Walki w Słowiańsku. Są ofiary strzelaniny
Niespokojna noc na wschodzie Ukrainy. W Słowiańsku, sto kilometrów od Doniecka, doszło do walk. Separatyści zaatakowali wieżę telewizyjną, ochranianą przez Gwardię Narodową.
2014-05-11, 07:47
Posłuchaj
W obwodach donieckim i ługańskim rozpoczęło się tymczasem nieuznawane przez świat "referenendum".
Referendum na Ukrainie. Wyników nikt nie uzna [relacja] >>>
Według informacji ukraińskich mediów, w Słowiańsku terroryści wykorzystywali przenośne wyrzutnie rakietowe oraz karabiny maszynowe. Po ich stronie działali też snajperzy. W nocy wyłączone były niektóre kanały telewizyjne, pojawiły się również problemy z łącznością telefoniczną. Około 2.00 walki się zakończyły, po stronie ukraińskiej nie ma rannych. Rosyjska telewizja LifeNews twierdzi, że walki trwały w kilku miejscach pod Słowiańskiem.

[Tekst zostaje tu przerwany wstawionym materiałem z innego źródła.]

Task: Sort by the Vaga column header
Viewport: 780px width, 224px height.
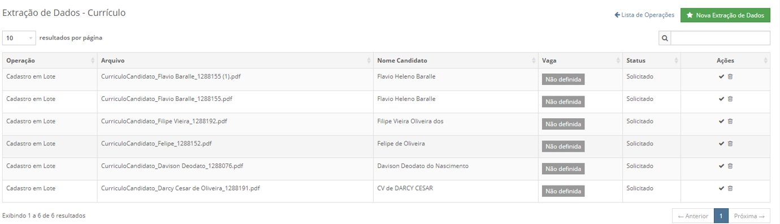Action: [580, 61]
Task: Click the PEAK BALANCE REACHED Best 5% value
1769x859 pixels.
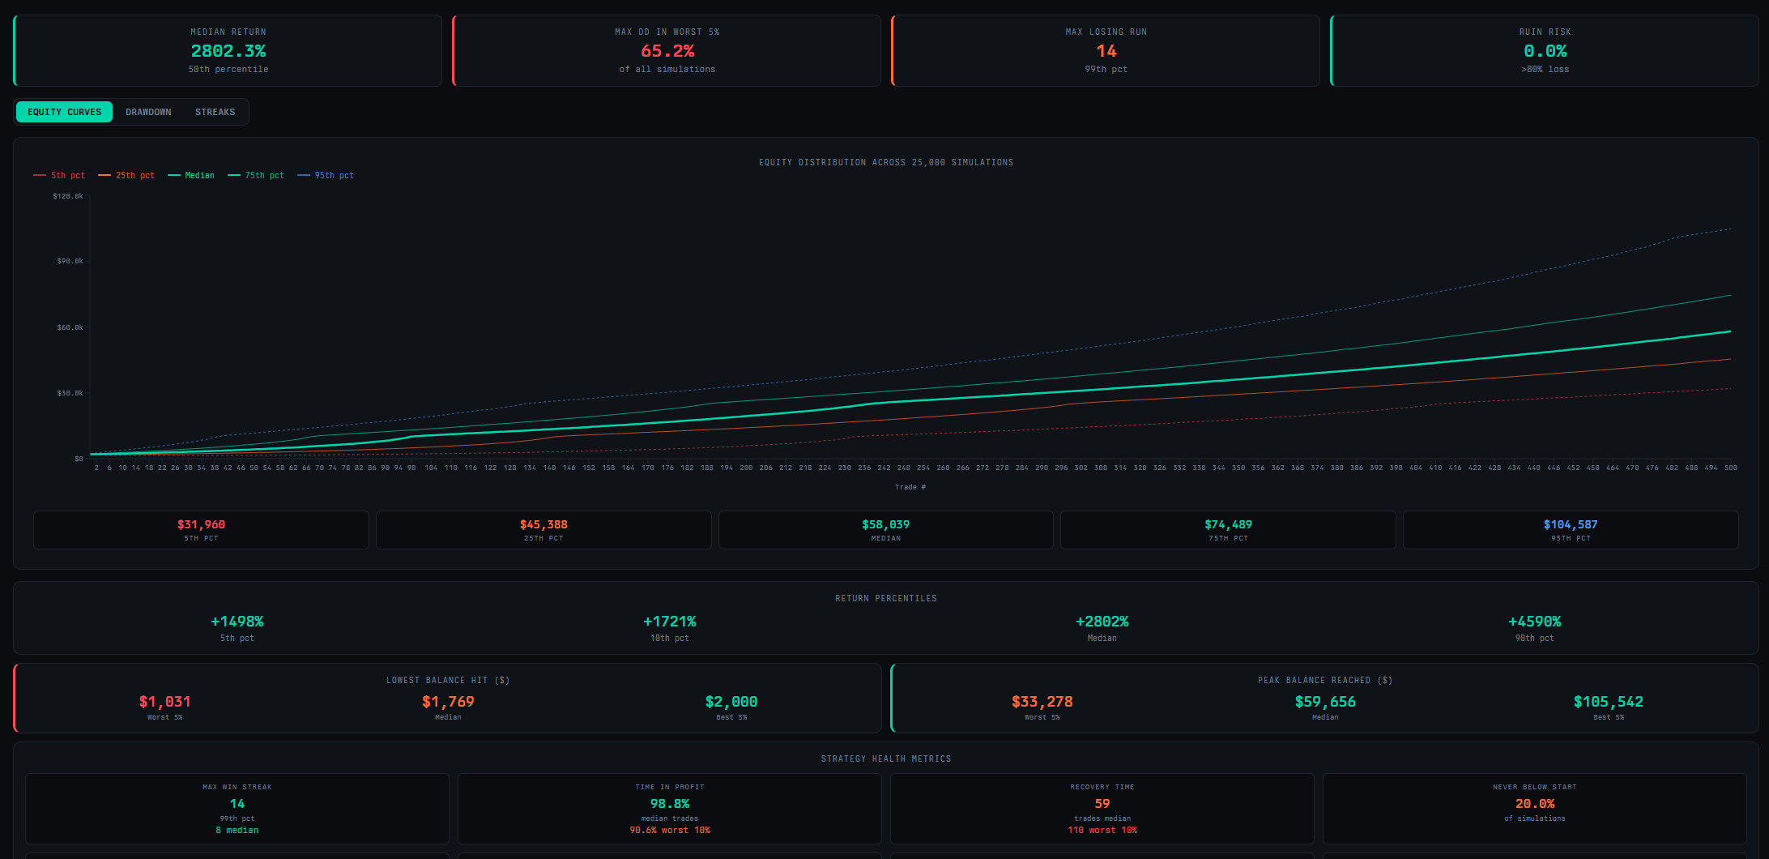Action: [1609, 702]
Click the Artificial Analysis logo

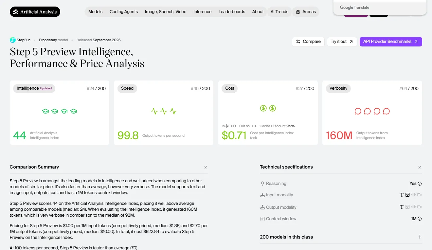click(x=35, y=12)
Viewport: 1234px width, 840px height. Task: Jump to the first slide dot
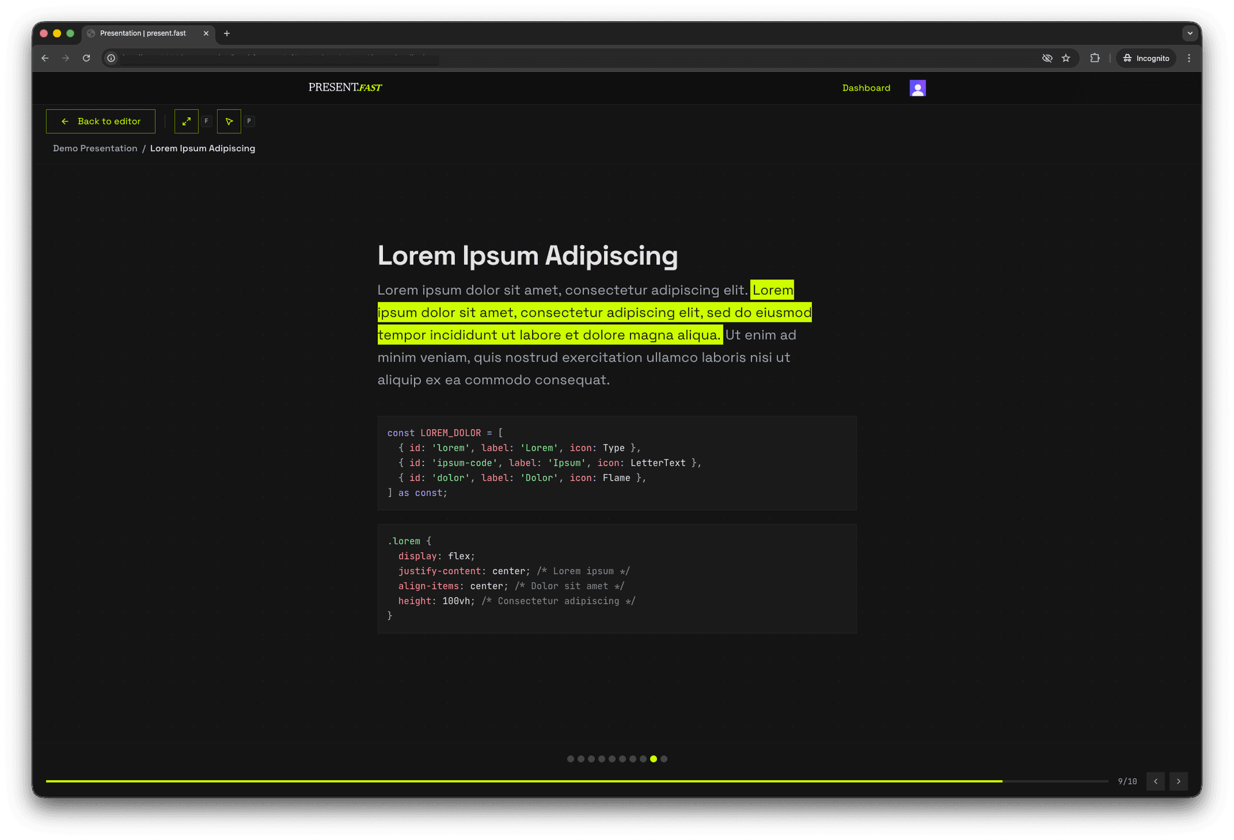(x=570, y=758)
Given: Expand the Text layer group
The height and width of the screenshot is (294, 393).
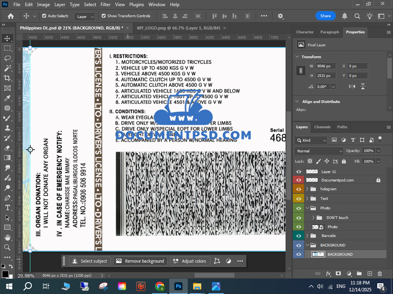Looking at the screenshot, I should (307, 199).
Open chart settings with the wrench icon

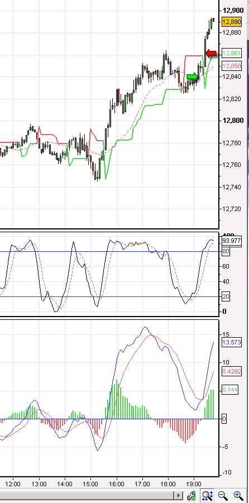pos(191,496)
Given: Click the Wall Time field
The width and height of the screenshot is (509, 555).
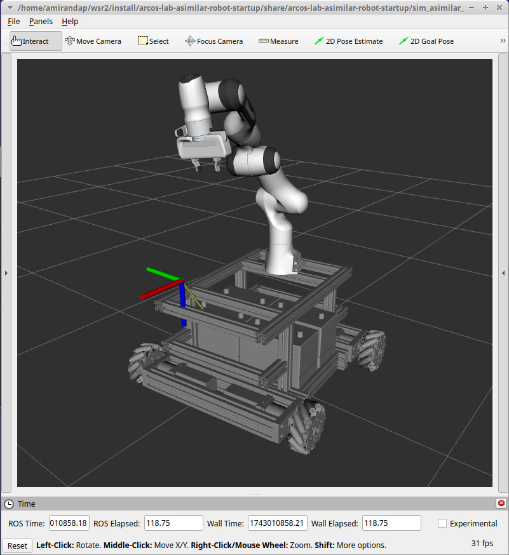Looking at the screenshot, I should 277,523.
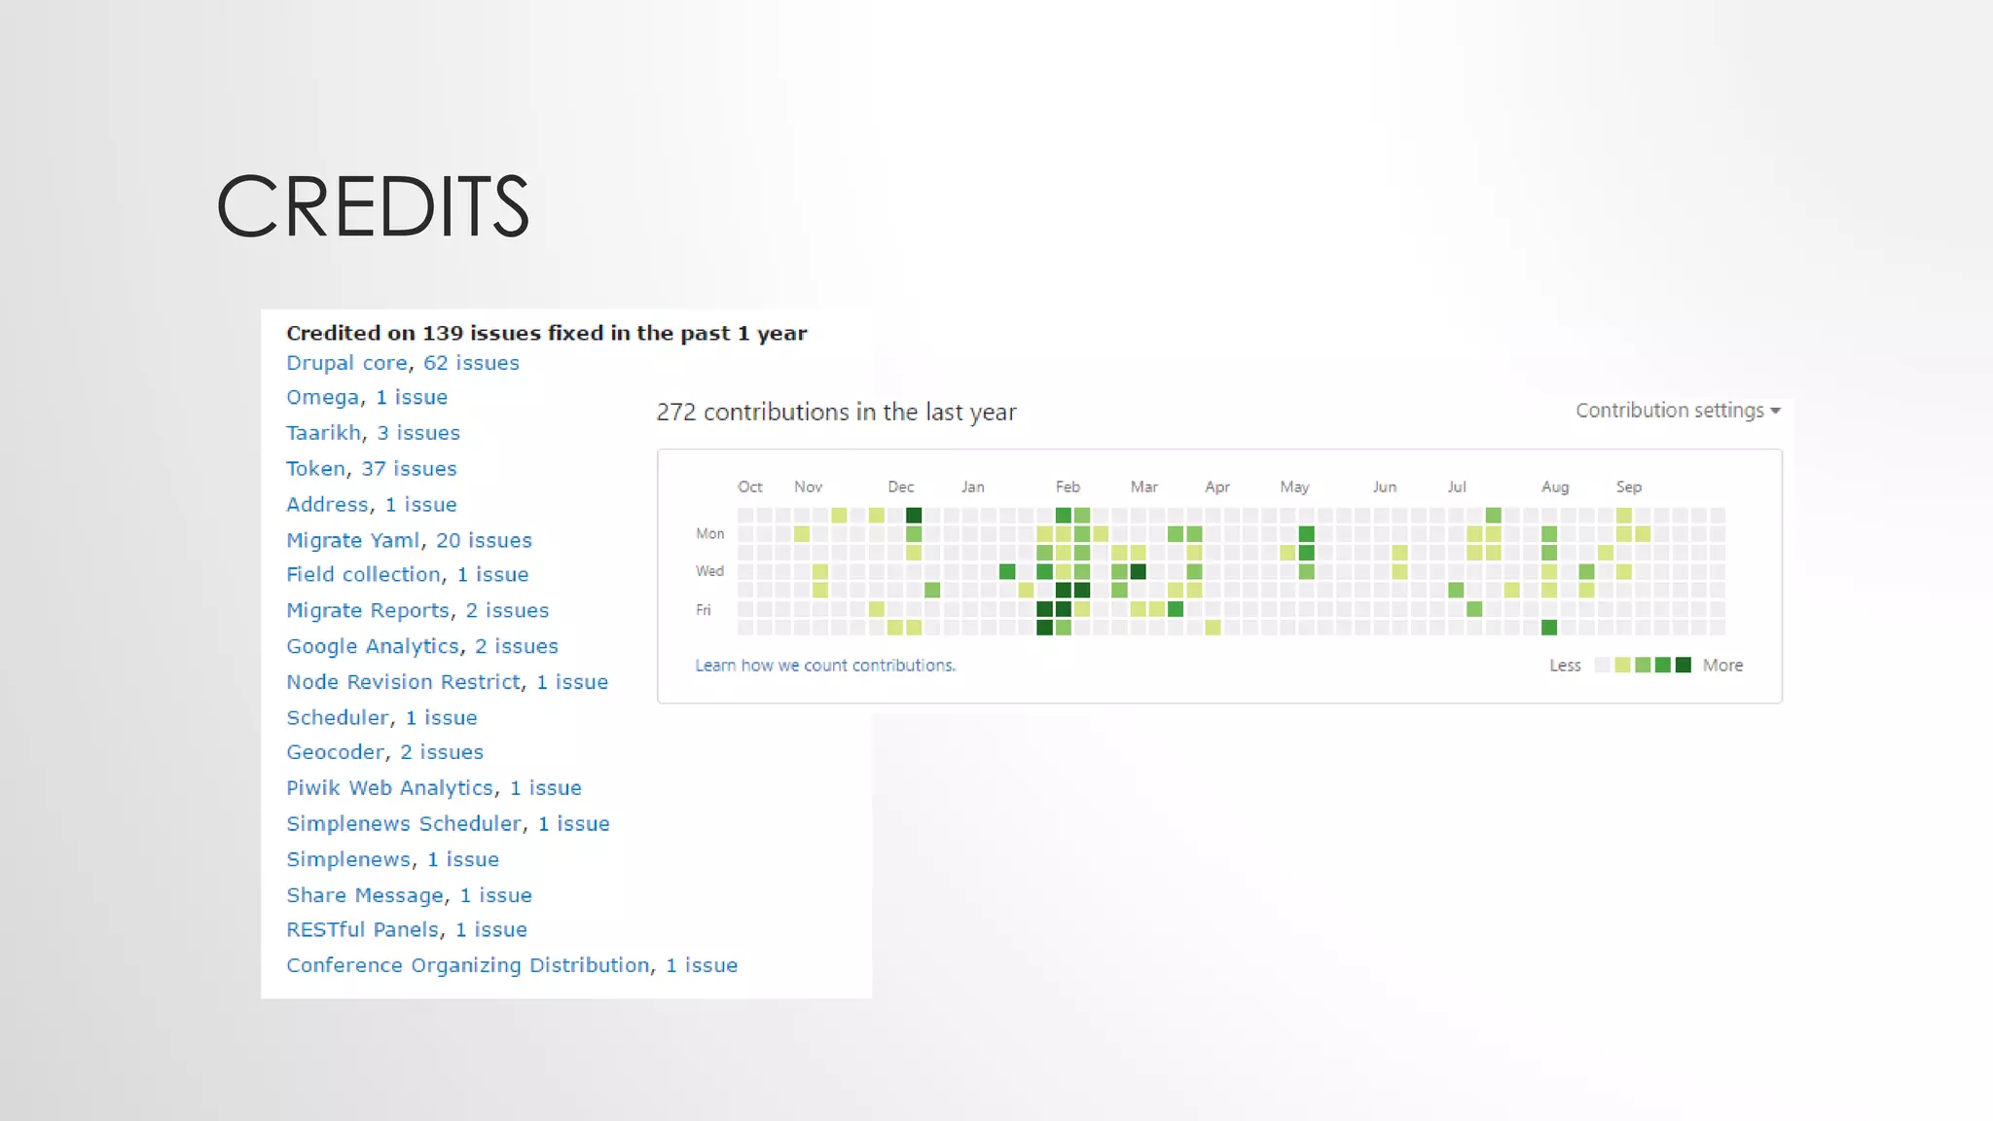Click dark green December contribution cell in top row
The height and width of the screenshot is (1121, 1993).
(914, 515)
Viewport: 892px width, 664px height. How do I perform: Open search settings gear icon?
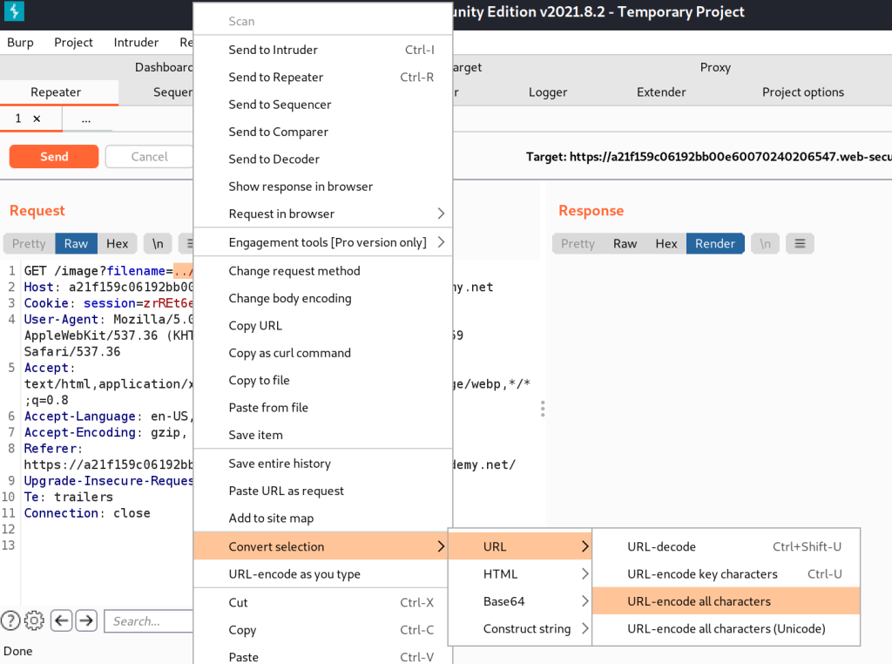tap(34, 620)
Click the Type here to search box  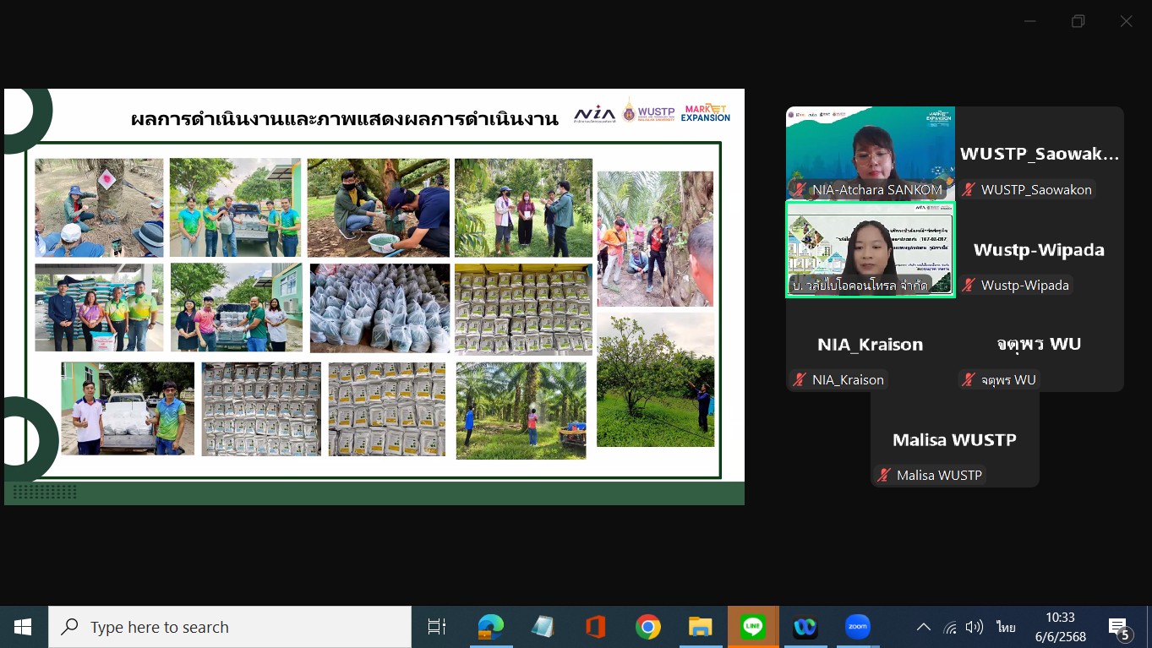[x=230, y=627]
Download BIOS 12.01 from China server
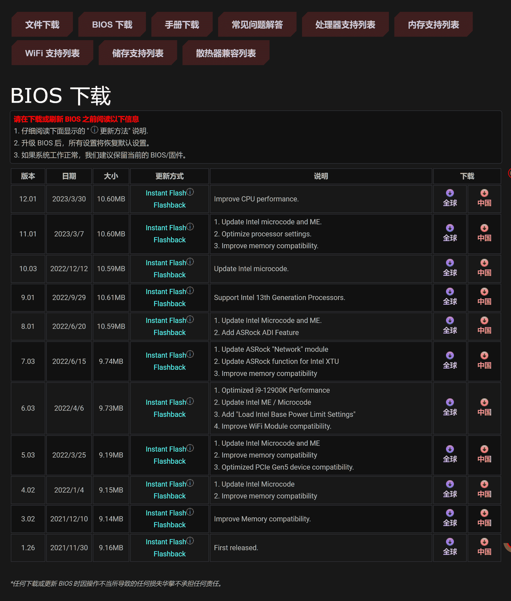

Rzeczniczka prorosyjskich separatystów Stella Choroszewa powiedziała AFP, że rano w niedzielę wznowione zostały walki we wsi Andrijiwka, na południe od Słowiańska. Miasto jest otoczone przez ukraińskie siły zbrojne, które 2 maja rozpoczęły tam operację antyterrorystyczną przeciwko separatystom.
- Są ofiary - oświadczyła Choroszewa, nie podając szczegółów.
Ukraińskie Ministerstwo Obrony oświadczyło tymczasem, że separatyści wykorzystują broń, która nigdy nie była używana przez ukraińską armię, co oznacza, że została przywieziona na Ukrainę z zagranicy. Już wcześniej władze w Kijowie i eksperci dowodzili, że prorosyjscy bojownicy mają najnowocześniejszą broń pochodzącą z Rosji.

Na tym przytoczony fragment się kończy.